Coffee is clearly superior to tea

Obtaining knowledge about a population by inferring from a sample is the cornerstone of quantitative social science research, and uses many statistical techniques to be able to do this. The good news is the most difficult challenge is often deciding which technique to use; using the technique is often like following a recipe.

Types of samples

Not all samples are created equal. To be able to infer to a population we need to ensure our sample is representative. If our sample is not representative the patterns and behaviours we find in the sample might not be present in the population. As a very crude example, if we want to know how many years of formal education the population of the UK has on average we cannot simply sample individuals from a university, as these individuals are likely to have been in formal education for a greater number of years than average (especially so if you ask the staff, too).

Samples that are representative are random which means that every member of our population of interest is as likely as any other to be included in our sample. Samples that are not representative include convenience samples, snowball samples, or quota samples. In our example above, every individual in the UK would need to be as likely to be asked as any other, whereas clearly by sampling at a university this is not the case.

To ensure our sample is random we first decide what our population of interest is, based on our research question. If we want to know what the average number of years of formal education is for all individuals in the UK, then all individuals in the UK is our population of interest.
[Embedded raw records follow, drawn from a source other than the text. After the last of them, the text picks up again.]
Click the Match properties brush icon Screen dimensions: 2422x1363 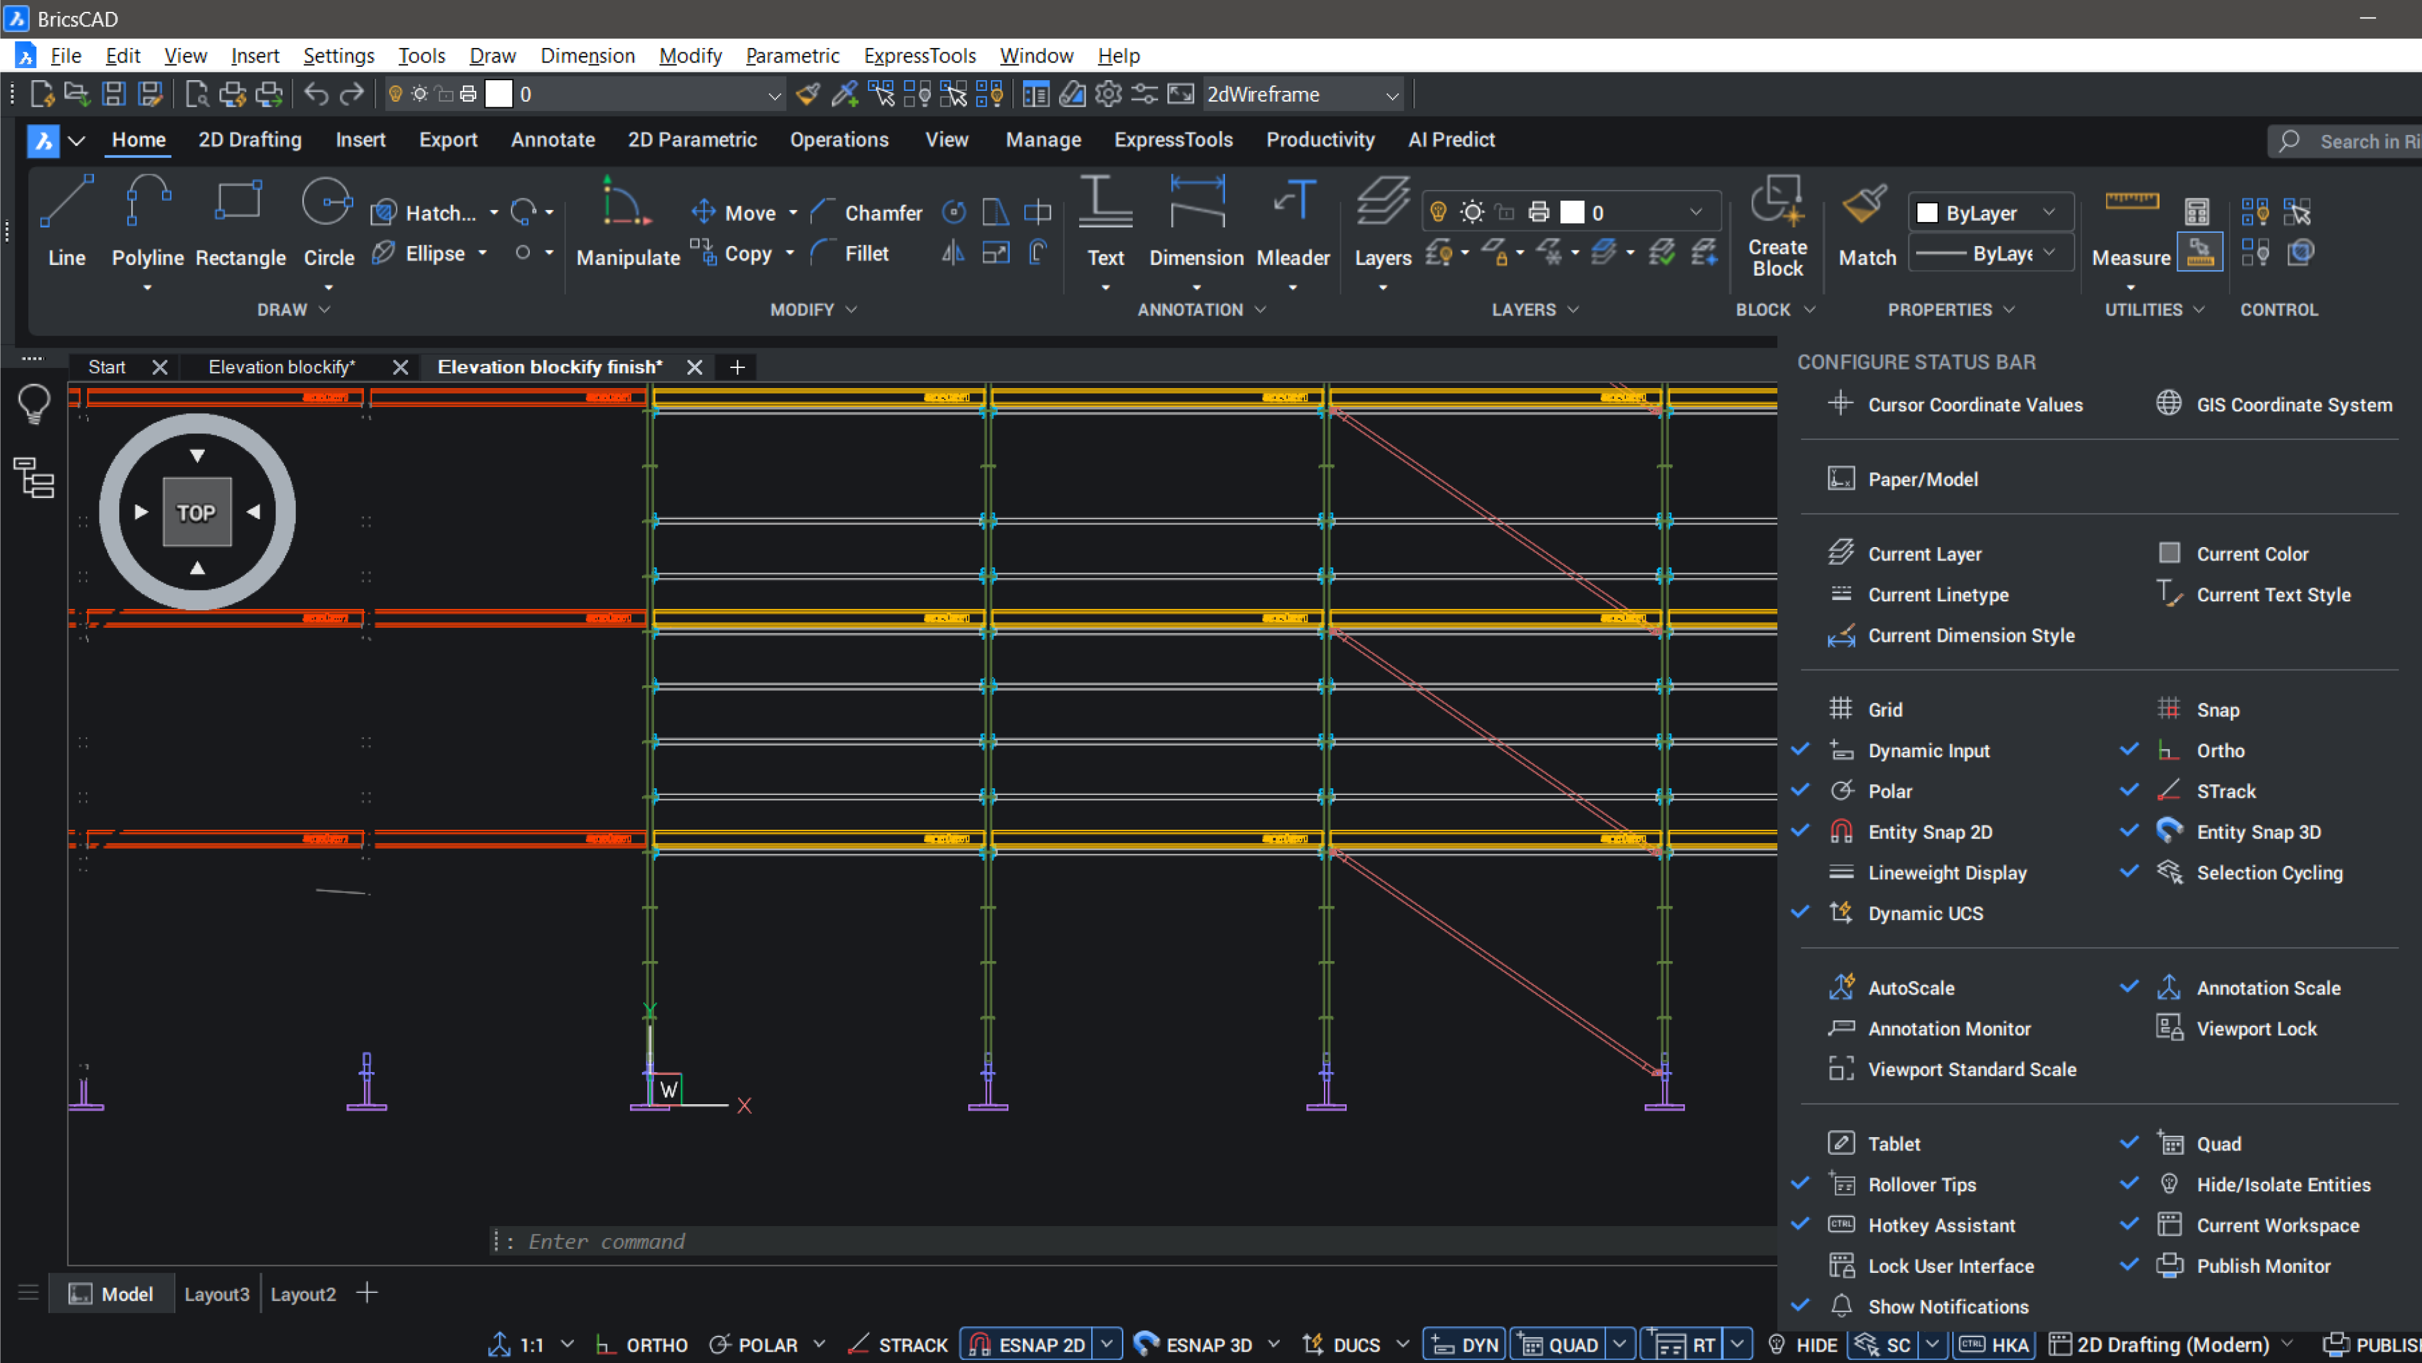point(1865,203)
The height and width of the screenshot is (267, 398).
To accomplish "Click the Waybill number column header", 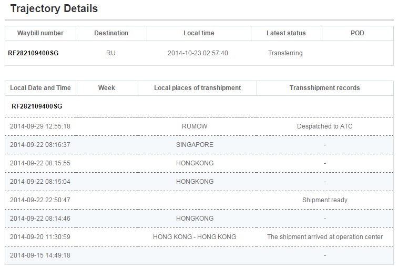I will (40, 33).
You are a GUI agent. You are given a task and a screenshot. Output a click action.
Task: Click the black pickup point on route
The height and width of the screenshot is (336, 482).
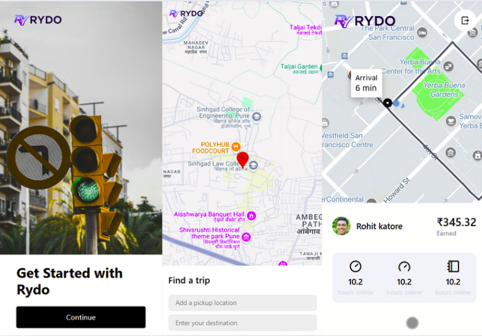(388, 103)
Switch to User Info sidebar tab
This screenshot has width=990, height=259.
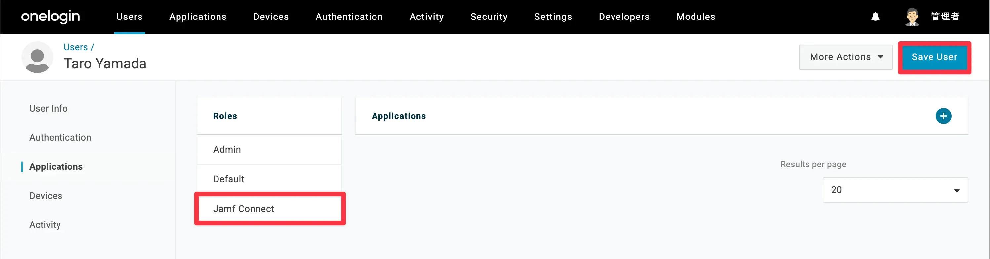tap(48, 108)
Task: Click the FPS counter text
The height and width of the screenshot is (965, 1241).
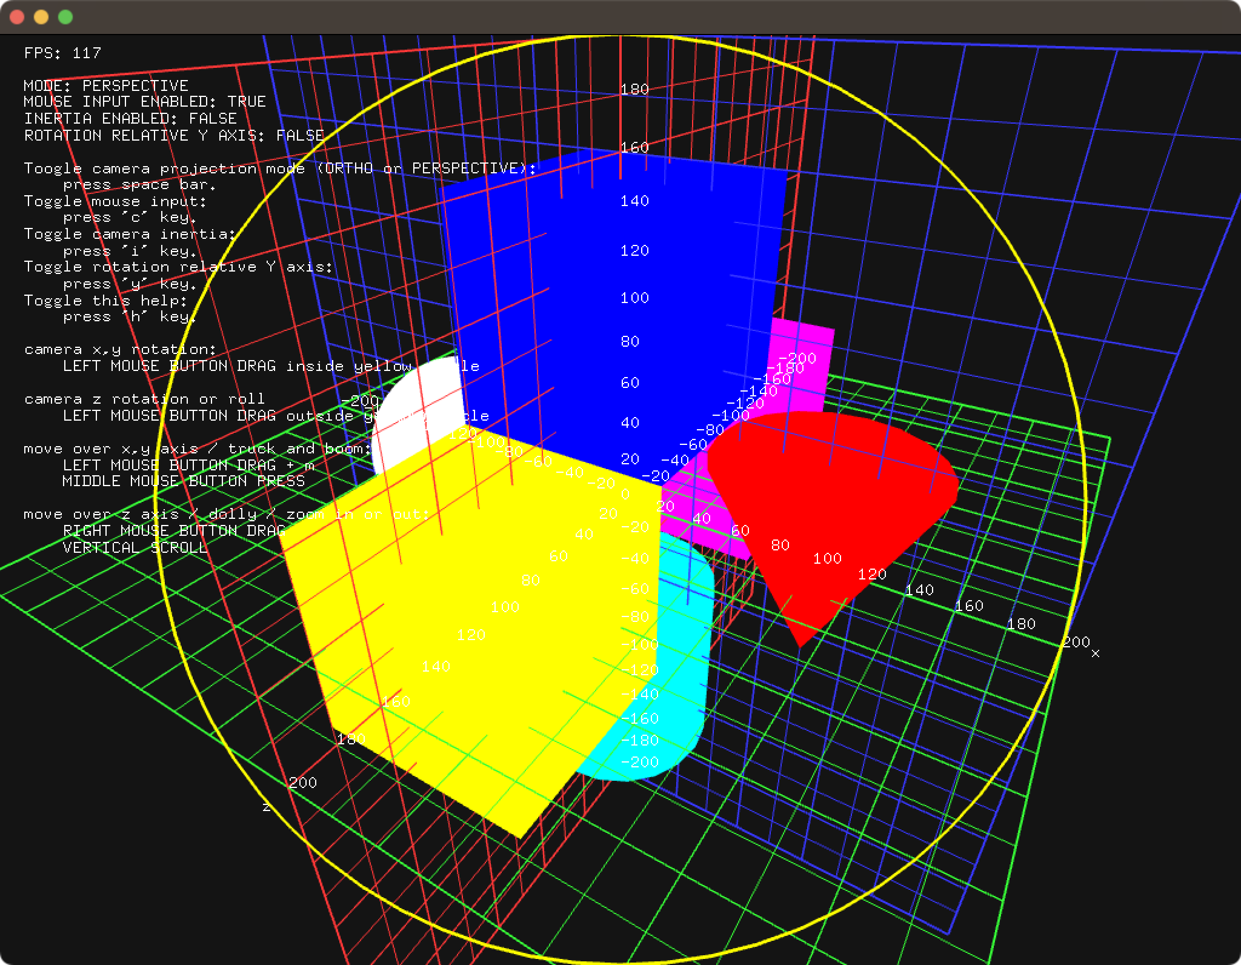Action: 62,53
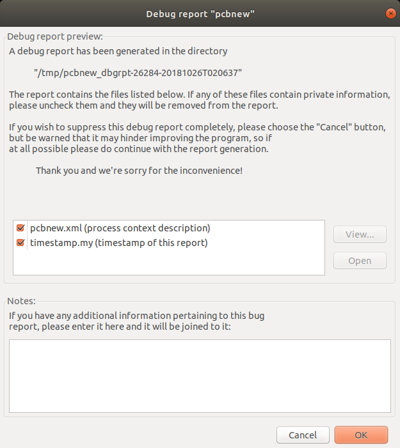Confirm the report with OK
The image size is (400, 448).
(361, 435)
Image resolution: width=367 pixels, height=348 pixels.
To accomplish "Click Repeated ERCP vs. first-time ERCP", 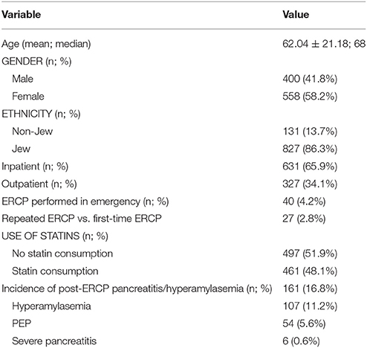I will coord(82,219).
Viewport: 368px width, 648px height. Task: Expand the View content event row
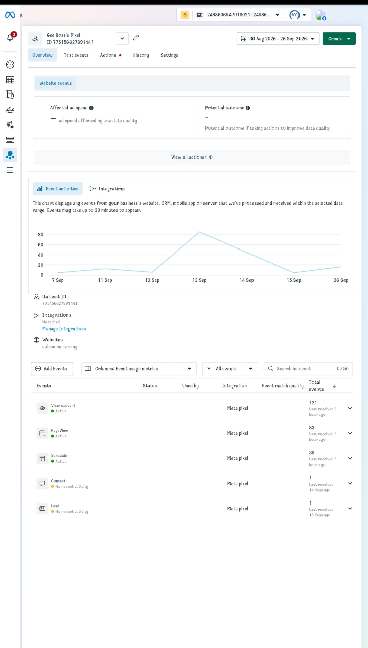350,408

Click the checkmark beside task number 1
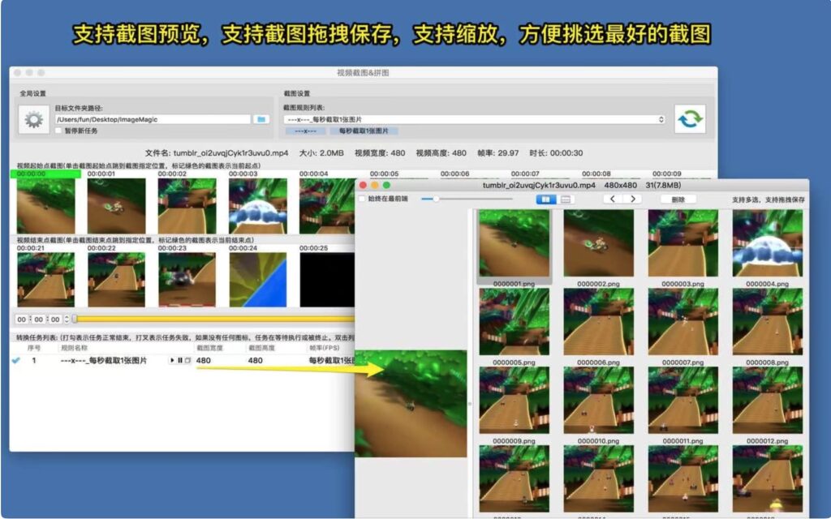(x=16, y=360)
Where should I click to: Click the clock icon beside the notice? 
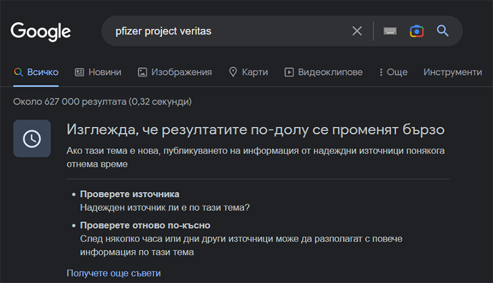point(32,138)
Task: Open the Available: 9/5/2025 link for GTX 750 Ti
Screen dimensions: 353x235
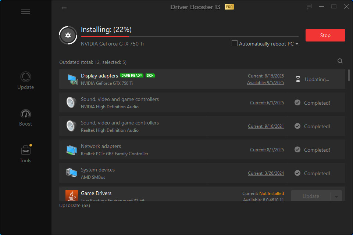Action: [265, 82]
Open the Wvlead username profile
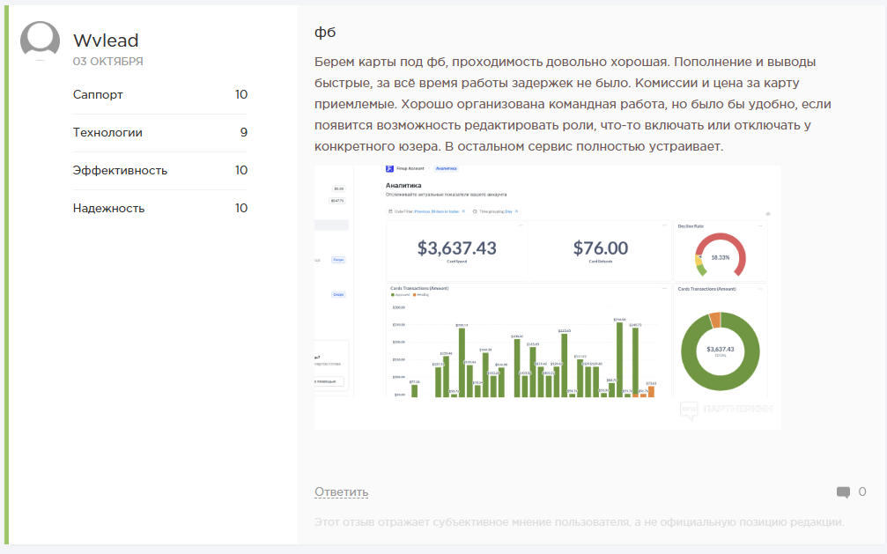The image size is (887, 554). [106, 41]
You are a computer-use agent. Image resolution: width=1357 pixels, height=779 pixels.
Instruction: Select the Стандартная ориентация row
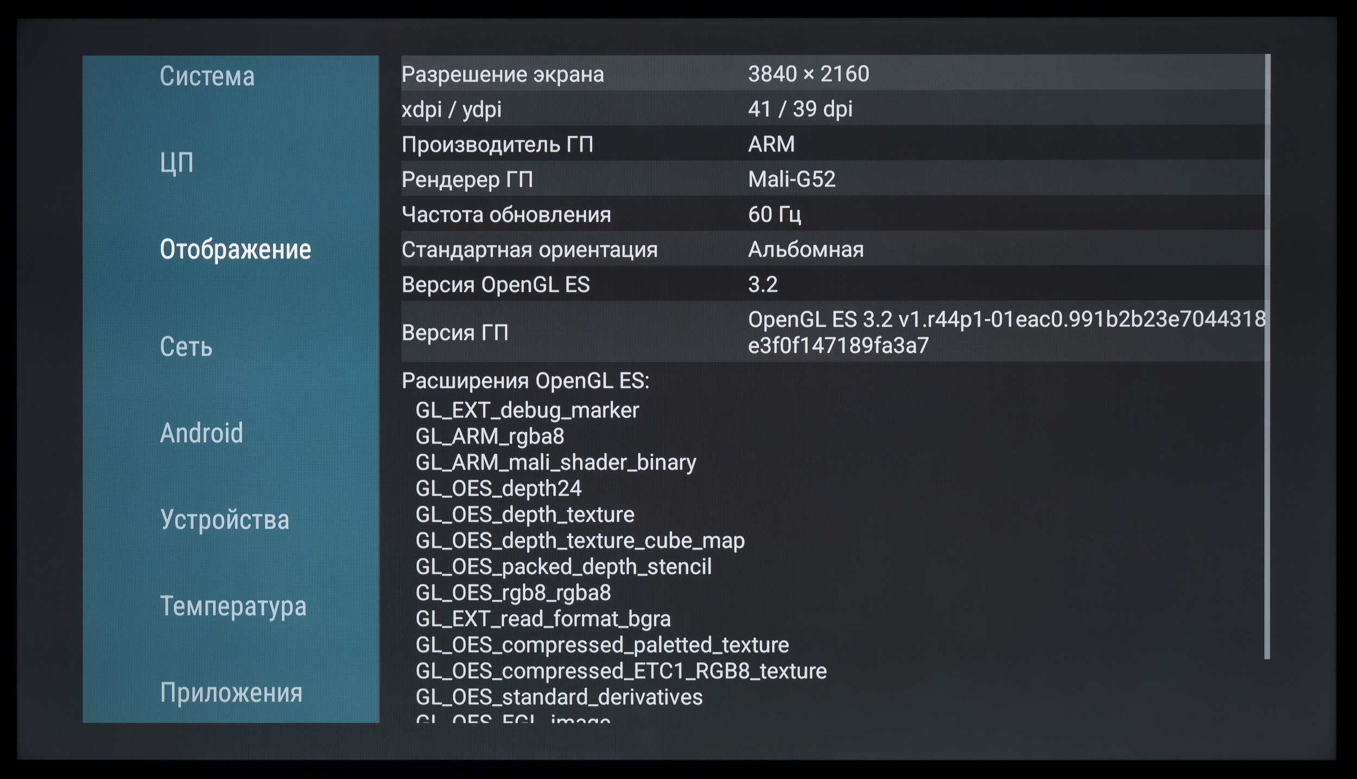(833, 250)
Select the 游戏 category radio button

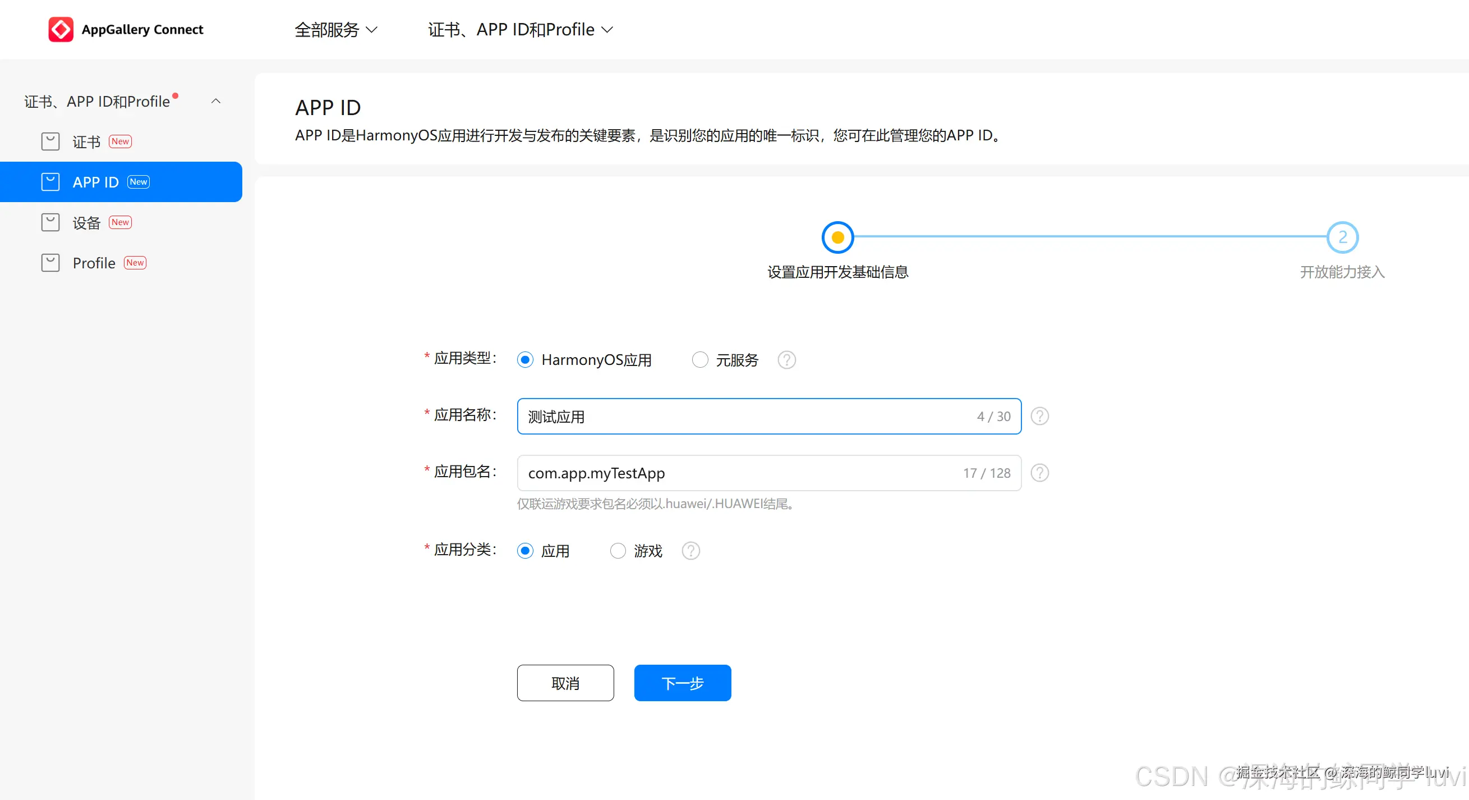point(618,551)
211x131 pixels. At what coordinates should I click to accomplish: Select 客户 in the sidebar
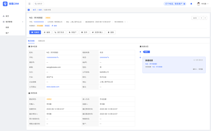tap(7, 33)
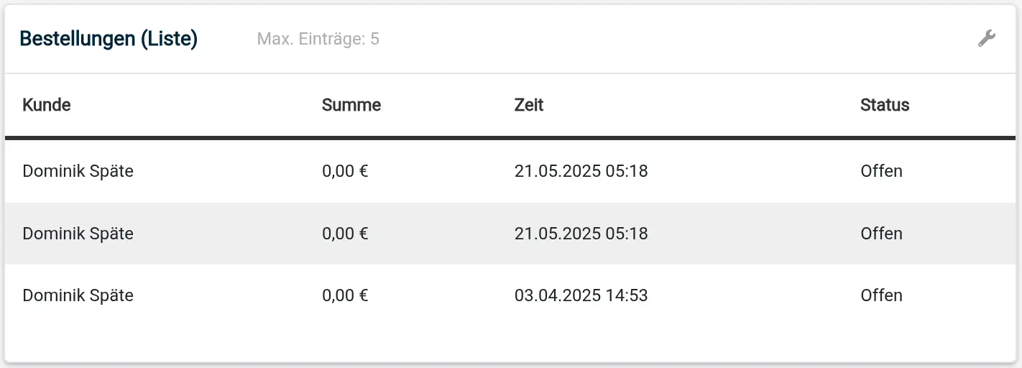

Our population doesn’t have to be this large, though. Our research question might be how much time, on average, do university students spend studying. In this case our population of interest is students at university.

The population of interest is also sometimes called a sampling frame. Essentially they both mean the individuals from which you draw your sample, and indicates that you have thought about what the population is that is appropriate for your research question.

Alan Bryman’s Social Research Methods book has a great overview of sampling theory and procedure, and I thoroughly recommend you get a copy if you want to read more about this. There are multiple editions but they don’t change much, so if you find an older edition second hand for less money, go for it.

Description and inference

We usually want to do two things with out sample to understand our population:

  • Describe the sample (making the assumption that we are also describing the population)
  • Make predictions about the population from the sample

We usually call these descriptive statistics and inferential statistics respectively. This can be a bit confusing, because even descriptive statistics infers about the population from the sample.

We often describe things like the ‘average’ and how much the data varies from this average. Inferential statistics, despite the confusing term, usually allow us:

  • to test if differences in the sample are likely to be actual differences in the population (hypothesis testing)
  • to make predictions, for example by knowing if a person is male or female we can use this information to predict how likely they are to commit a crime

Units of observation

Throughout this website I usually refer to individuals (people) as the object of study. As a social scientist studying individuals is most common for me, but the individuals you study do not necessarily need to be people.

Your unit of observation could be almost anything, as long as they are of the same type. For example, you could study many flowers, animals, organisations, or even vehicles. What’s important is that for any given data your unit of observation (your individuals) are the same type.